Documents released by the Department of Correction show the state paid $250 in cash for 40 vials of midazolam. Based on the state’s lethal injection protocol, the supply appears to be enough midazolam for two executions.
Greene’s attorneys argue that he is severely mentally ill, saying he suffers from a fixed delusion that prison officials are conspiring with his attorneys to cover up injuries he believes corrections officers have inflicted on him. The delusions cause Greene to constantly twist his body and stuff his ear and nose with toilet paper to cope with the pain, his attorneys said.
“Capital punishment should not be used on vulnerable people like the severely mentally ill,” John C. Williams, an assistant federal defender representing Greene, said in a statement. “We hope Governor Hutchinson will refrain from setting an execution date for Mr. Greene since he is not competent for execution.”
The executions in April were Arkansas’ first since 2005 and its first using midazolam. Death penalty opponents say the drug is incapable of inducing unconsciousness or preventing serious pain. The sedative has been used in several problematic executions. Kenneth Williams, one of the inmates Arkansas put to death in April using the drug, lurched and convulsed 20 times during his execution.
Hutchinson rejected calls for an outside probe of the executions after Williams was put to death.
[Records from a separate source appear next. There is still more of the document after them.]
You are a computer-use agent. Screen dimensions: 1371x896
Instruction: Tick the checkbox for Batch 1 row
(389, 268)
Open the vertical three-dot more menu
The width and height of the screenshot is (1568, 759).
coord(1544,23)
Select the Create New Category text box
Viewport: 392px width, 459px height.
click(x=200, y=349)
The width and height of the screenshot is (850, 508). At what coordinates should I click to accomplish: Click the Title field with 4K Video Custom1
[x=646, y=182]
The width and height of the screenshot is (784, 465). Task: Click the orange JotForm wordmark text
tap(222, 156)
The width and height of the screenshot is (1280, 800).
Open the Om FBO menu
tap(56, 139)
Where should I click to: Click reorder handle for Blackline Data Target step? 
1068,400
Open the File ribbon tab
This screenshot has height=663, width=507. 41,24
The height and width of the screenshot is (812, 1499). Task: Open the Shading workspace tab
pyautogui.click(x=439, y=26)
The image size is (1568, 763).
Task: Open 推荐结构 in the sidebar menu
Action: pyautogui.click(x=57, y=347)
Greene was not among the four inmates who had been set for execution but then spared by court rulings. Three of those inmates have appeals pending, while Hutchinson is still weighing the Arkansas Parole Board’s recommendation that he grant clemency to a fourth prisoner, Jason McGehee.
Prosecutors said Greene beat Burnett with a can of hominy before stabbing him and slitting his throat. Greene had three trials. Death sentences in his first two were overturned because prosecutors improperly used a separate court case as an aggravating circumstance.
At the sentencing phase in his third trial, the court wouldn’t let Greene show jurors a letter he had received from Burnett’s widow, forgiving him. The court said it didn’t reflect on Greene’s character and couldn’t count as a mitigating factor.
The state is moving forward with the execution while cases are pending before the state Supreme Court and a lower court over a medical supply company’s efforts to prevent another drug from being used to put inmates to death. McKesson Medical-Surgical has argued the state purchased its supply of vecuronium bromide from the company under false pretenses.
The state’s supply of vecuronium bromide expires in March 2018. Its supply of another drug used in its lethal injection process, potassium chloride, expires at the end of August 2018.